Impact on patient quality of life

The impact of robot-assisted surgery (RAS) on people's daily lives in comparison with conventional surgery is uncertain. Information about the impact that RAS has on people's symptoms and quality of life should be recorded using appropriate patient-reported outcome measures, for example those outlined in section 3.4.

Resource use

More information on how RAS would affect resource use during and after implementation is needed to help the committee understand RAS's clinical and cost effectiveness. For example, the technologies could reduce the number of follow-up physiotherapy appointments, length of hospital stays and readmission rates.
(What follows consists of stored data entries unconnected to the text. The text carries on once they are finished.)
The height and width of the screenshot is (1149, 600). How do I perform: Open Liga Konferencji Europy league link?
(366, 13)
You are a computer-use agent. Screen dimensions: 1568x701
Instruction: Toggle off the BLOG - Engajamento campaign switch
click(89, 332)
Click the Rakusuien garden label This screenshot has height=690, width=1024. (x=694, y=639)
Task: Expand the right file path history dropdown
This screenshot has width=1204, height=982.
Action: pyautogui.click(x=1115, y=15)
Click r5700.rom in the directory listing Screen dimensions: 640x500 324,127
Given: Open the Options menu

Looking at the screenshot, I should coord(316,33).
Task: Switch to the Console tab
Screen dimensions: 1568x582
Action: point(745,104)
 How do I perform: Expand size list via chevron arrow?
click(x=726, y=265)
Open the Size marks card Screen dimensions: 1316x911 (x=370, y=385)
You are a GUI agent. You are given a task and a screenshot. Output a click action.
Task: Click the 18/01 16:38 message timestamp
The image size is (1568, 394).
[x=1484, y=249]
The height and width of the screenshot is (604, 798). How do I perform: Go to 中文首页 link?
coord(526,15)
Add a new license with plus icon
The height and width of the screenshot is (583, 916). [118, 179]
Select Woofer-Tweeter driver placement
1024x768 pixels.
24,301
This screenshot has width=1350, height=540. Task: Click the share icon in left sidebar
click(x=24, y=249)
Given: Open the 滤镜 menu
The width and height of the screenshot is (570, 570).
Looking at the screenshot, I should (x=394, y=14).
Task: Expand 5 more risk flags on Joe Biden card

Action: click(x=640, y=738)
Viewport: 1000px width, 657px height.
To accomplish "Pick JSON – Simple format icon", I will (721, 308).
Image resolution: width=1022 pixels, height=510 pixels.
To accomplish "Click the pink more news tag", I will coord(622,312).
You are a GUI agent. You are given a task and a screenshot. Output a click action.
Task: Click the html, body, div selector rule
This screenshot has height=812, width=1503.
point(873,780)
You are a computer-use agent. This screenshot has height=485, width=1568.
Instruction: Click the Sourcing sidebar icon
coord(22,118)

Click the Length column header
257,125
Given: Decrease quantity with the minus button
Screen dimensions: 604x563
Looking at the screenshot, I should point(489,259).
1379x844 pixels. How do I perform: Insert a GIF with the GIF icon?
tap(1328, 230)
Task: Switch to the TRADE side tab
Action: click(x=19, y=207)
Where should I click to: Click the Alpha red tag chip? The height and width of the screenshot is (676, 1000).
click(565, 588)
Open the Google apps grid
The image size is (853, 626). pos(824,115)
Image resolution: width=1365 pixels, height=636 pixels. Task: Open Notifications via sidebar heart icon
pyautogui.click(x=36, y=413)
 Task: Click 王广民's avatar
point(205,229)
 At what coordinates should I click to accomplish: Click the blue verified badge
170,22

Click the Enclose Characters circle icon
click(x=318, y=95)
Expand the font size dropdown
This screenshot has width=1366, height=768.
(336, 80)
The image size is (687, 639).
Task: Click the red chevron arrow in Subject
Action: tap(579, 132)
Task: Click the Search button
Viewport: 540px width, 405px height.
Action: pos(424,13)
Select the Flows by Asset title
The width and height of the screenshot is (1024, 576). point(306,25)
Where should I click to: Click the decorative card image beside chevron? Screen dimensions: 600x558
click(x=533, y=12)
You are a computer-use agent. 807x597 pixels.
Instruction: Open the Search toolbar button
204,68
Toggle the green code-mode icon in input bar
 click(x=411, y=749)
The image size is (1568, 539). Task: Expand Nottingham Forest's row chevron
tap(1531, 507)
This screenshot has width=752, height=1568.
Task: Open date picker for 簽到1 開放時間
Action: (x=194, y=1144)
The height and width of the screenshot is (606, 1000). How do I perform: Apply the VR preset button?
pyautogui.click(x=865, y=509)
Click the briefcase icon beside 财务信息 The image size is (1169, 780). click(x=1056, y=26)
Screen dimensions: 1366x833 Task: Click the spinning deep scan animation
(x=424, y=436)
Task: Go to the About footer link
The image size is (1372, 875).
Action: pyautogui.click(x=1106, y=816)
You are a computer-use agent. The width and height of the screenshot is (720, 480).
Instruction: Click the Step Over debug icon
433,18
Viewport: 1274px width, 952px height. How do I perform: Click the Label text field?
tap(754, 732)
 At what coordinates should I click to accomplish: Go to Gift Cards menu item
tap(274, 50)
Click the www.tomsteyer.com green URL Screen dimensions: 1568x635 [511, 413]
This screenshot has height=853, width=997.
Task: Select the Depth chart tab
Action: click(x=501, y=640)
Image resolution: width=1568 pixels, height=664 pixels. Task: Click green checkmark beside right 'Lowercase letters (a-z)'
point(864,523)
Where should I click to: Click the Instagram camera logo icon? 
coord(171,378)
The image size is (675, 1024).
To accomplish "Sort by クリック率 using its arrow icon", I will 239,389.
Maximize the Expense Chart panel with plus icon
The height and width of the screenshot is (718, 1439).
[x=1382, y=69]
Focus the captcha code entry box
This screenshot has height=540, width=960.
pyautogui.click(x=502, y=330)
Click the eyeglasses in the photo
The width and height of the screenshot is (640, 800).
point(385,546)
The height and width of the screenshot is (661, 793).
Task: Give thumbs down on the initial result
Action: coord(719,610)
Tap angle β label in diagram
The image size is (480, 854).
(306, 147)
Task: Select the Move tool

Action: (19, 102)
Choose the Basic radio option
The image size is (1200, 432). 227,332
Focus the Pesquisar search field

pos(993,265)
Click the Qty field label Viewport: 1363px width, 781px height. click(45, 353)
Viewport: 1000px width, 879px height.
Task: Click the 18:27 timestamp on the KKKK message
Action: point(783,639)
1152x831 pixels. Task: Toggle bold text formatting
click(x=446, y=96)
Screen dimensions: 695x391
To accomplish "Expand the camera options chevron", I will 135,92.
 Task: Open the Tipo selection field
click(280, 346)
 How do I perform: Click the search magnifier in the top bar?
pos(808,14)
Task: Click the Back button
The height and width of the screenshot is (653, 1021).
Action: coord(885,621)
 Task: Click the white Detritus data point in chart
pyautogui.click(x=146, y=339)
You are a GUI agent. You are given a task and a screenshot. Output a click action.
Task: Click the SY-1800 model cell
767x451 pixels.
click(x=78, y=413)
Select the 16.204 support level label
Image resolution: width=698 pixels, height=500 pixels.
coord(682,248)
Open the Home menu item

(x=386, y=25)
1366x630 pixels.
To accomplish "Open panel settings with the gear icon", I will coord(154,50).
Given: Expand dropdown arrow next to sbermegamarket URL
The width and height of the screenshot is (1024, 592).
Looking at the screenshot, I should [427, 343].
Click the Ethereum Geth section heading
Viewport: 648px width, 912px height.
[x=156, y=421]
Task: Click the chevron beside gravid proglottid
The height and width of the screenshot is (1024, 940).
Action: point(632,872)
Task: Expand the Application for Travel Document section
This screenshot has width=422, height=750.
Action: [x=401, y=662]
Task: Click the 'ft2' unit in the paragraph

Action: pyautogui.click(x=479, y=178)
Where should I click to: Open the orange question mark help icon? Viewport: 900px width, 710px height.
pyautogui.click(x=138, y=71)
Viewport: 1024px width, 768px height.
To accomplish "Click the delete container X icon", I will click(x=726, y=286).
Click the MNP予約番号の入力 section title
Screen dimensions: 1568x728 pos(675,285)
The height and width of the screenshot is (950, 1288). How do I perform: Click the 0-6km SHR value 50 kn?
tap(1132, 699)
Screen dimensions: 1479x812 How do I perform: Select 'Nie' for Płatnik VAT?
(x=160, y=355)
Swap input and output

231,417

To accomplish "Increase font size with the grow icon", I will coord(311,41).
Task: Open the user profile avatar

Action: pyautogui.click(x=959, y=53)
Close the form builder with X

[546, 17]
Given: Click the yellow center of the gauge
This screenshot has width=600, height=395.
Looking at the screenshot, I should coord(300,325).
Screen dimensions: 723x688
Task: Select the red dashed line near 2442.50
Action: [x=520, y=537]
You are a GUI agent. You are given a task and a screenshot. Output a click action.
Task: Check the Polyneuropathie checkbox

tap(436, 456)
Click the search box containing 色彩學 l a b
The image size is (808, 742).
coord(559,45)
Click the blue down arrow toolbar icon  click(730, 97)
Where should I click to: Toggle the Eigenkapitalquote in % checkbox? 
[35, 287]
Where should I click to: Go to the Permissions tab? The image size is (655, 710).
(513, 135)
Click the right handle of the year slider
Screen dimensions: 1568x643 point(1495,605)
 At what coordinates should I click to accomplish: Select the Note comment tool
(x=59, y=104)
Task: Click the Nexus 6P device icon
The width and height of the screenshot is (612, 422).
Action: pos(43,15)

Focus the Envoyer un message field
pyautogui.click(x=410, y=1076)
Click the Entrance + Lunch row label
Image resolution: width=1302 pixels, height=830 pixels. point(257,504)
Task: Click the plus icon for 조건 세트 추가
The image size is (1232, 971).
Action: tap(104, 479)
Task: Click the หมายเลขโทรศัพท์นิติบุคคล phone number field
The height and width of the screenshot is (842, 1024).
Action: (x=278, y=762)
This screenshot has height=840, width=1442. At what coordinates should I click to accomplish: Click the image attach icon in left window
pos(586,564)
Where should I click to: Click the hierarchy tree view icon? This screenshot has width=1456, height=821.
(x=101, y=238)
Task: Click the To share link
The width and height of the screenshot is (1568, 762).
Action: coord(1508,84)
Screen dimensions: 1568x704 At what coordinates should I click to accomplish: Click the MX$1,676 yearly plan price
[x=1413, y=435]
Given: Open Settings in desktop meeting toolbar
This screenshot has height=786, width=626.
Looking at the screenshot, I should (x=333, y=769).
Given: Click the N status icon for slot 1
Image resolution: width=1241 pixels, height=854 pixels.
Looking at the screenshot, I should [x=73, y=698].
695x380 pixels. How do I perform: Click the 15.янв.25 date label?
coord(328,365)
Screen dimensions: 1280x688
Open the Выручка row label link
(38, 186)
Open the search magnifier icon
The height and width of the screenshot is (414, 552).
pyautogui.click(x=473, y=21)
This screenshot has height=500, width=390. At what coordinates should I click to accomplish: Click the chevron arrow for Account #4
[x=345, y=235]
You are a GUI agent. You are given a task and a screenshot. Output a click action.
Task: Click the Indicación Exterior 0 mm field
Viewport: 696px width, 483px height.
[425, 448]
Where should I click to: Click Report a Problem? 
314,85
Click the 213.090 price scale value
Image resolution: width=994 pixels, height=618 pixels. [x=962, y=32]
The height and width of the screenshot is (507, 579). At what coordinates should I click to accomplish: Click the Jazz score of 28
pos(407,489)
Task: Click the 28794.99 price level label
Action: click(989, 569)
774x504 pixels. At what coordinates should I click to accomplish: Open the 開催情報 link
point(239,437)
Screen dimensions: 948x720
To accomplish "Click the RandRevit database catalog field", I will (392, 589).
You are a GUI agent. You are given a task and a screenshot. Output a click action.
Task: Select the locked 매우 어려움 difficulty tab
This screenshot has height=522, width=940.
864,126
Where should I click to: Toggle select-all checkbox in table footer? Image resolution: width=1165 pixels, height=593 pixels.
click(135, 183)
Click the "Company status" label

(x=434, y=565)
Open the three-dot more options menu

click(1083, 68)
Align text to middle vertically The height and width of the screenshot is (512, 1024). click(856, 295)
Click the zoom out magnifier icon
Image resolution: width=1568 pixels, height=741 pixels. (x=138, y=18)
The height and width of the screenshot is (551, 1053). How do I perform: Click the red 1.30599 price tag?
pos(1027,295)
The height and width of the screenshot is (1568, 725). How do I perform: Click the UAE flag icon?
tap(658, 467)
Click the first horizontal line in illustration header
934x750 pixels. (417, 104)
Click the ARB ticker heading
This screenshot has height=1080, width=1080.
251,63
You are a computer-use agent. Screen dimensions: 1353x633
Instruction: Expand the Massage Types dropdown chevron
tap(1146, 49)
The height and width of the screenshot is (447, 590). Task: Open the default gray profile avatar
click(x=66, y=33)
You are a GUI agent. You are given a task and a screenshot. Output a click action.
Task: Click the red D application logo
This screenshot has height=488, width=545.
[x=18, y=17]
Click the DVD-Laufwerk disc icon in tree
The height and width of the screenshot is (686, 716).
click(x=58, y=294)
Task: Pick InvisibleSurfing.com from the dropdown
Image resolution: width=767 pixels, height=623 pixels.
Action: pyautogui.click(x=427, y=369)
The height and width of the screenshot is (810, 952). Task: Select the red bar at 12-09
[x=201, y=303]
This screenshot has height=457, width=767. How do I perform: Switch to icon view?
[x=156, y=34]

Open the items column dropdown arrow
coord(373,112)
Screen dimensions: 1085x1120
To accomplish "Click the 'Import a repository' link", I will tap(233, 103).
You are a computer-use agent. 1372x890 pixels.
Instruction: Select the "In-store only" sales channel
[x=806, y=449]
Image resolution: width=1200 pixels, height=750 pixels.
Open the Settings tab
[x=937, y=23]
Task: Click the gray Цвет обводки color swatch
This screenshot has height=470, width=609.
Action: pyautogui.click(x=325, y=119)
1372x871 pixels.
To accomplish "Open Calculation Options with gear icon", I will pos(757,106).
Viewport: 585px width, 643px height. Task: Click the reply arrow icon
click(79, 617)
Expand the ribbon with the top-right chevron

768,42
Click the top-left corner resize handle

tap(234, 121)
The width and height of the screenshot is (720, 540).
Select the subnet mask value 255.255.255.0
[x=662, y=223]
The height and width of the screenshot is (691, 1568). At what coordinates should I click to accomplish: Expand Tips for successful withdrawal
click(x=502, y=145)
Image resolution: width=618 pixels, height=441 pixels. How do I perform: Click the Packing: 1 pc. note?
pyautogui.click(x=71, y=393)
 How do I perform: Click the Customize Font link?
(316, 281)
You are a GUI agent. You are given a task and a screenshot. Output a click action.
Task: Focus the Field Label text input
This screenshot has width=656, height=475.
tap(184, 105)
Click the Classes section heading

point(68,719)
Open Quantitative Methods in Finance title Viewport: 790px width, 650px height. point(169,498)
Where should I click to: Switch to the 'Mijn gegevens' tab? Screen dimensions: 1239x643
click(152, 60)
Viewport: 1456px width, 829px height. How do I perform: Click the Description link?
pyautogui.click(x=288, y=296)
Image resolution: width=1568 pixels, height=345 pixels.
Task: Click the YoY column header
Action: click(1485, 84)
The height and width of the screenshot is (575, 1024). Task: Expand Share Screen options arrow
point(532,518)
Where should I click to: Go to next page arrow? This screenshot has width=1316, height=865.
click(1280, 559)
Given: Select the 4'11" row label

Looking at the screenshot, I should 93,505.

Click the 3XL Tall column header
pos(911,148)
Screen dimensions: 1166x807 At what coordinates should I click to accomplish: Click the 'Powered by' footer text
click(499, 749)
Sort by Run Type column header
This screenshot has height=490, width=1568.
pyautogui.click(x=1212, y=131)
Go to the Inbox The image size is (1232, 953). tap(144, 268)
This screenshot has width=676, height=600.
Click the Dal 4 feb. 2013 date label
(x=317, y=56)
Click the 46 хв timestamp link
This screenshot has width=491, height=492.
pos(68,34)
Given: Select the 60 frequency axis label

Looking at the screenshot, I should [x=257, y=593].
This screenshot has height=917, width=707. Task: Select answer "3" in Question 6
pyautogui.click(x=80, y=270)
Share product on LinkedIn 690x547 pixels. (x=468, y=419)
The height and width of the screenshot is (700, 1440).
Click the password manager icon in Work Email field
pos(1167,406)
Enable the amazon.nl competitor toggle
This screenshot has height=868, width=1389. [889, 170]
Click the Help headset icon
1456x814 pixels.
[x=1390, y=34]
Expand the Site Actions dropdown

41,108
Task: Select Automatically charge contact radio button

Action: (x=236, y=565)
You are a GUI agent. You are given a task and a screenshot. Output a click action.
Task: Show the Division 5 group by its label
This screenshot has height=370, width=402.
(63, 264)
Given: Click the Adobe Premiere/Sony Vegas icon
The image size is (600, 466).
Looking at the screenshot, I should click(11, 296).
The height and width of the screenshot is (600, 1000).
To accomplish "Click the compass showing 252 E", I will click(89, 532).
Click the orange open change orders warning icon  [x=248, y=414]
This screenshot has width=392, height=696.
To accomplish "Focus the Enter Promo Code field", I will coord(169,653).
Resource estimates should include:

  • the immediate impact of RAS on surgical theatres, for example the number of procedures per day, staffing (number and grade) and total surgery and theatre time, and the cost of any associated consumables

  • the use of post-surgery NHS services, for example the number of revisions, hospital readmissions and physiotherapy sessions (see section 3.4).

Further evidence about this will support future economic evaluations in estimating the impact of RAS on consumables, surgical capacity and use of other post-surgery NHS services.

Evidence that further supports committee decision making

Clinical impact in different subgroups

There is limited evidence on the clinical impact of RAS in different subgroups. Most of the evidence for RAS is in young people with normal body mass indexes. There may be more complications during surgery in older people and people who are overweight or have obesity. So, further evidence is needed to assess the clinical impact of RAS in these subgroups. The committee heard that people from a Southeast Asian background may benefit more from RAS for knee replacements because of anatomical differences that can cause poor alignment with conventional surgery.

The impact of RAS in people with more complex surgical requirements is uncertain. The committee heard that evidence showing the benefits of using RAS in these subgroups would support future clinical and cost-effectiveness modelling.